_TASK TO COMPLETE_:
Write out every line of the records below that contains the word "dimensions".

_LISTED ENTRIES_:
■ ■ ■ ■

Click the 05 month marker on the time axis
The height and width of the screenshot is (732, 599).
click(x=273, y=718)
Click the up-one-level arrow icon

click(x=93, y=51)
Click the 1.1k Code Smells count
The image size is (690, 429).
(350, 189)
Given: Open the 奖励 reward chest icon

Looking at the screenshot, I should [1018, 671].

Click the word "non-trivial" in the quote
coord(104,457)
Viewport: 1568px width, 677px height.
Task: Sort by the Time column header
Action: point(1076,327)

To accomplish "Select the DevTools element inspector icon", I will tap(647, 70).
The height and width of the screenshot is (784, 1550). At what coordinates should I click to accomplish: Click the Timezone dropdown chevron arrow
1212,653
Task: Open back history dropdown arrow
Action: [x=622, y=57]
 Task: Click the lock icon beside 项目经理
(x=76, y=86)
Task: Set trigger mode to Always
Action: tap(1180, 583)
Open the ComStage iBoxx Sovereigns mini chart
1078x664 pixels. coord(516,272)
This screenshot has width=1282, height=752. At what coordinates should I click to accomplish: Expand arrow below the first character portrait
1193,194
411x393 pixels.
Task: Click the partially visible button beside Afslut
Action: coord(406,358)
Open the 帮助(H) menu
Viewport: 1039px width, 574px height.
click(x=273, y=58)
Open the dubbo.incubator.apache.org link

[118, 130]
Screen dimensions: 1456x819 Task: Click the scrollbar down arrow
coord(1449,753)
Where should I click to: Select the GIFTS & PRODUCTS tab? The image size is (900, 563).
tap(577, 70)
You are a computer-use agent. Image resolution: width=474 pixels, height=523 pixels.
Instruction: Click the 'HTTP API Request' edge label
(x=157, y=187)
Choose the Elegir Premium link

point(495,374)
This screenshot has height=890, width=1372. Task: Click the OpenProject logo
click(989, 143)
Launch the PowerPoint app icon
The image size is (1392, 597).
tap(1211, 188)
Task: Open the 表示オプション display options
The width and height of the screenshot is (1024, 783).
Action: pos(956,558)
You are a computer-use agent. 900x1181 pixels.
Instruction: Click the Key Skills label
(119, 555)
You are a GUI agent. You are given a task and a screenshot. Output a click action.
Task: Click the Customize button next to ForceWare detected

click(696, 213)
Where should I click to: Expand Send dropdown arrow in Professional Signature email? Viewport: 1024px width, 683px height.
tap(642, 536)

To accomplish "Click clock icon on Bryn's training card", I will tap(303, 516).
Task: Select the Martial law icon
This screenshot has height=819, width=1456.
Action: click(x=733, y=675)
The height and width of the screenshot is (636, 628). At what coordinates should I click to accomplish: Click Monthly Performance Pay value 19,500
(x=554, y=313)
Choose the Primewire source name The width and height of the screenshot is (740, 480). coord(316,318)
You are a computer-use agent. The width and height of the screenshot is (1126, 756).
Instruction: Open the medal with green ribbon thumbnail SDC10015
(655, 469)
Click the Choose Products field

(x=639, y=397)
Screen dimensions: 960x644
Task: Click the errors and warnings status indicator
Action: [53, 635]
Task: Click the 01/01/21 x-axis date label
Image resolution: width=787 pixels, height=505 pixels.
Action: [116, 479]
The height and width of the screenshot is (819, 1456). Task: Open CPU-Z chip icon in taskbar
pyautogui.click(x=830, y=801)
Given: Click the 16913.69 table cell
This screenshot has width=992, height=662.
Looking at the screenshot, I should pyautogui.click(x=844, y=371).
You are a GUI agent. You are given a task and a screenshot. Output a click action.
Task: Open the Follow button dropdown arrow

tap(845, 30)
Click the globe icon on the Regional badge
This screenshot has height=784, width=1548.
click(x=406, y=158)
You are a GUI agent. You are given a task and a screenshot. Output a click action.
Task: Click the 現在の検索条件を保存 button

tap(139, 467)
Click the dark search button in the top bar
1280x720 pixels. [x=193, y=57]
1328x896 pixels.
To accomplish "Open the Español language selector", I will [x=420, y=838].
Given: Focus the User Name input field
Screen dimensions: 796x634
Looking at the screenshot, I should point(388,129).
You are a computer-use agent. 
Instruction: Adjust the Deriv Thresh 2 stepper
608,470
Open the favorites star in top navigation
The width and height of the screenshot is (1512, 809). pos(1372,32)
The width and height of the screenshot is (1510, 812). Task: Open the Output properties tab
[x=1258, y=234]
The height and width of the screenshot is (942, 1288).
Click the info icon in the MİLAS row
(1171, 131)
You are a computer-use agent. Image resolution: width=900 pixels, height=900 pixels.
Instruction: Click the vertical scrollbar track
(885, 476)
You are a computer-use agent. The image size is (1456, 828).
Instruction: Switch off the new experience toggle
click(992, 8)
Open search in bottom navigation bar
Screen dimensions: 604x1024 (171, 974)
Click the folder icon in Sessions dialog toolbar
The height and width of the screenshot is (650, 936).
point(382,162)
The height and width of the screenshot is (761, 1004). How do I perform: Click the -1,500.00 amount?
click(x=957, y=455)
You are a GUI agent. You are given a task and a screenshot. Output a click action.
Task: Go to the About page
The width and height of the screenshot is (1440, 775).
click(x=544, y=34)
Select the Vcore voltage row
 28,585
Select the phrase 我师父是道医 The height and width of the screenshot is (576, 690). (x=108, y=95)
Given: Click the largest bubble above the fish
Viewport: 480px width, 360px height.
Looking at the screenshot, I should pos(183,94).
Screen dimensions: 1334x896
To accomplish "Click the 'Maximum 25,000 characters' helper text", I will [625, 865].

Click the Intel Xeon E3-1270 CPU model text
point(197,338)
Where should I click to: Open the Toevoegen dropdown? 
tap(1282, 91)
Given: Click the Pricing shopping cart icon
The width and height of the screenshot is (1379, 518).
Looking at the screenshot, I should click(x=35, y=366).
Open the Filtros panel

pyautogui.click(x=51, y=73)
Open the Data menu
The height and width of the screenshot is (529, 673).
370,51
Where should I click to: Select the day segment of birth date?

■ ■ ■ ■

_OUTPUT OF THE EXERCISE_:
Screen dimensions: 1456x819 Task: Click the scrollbar down arrow
Screen dimensions: 960x644
Screen dimensions: 796x634
Screen dimensions: 604x1024 (171, 974)
Screen dimensions: 1334x896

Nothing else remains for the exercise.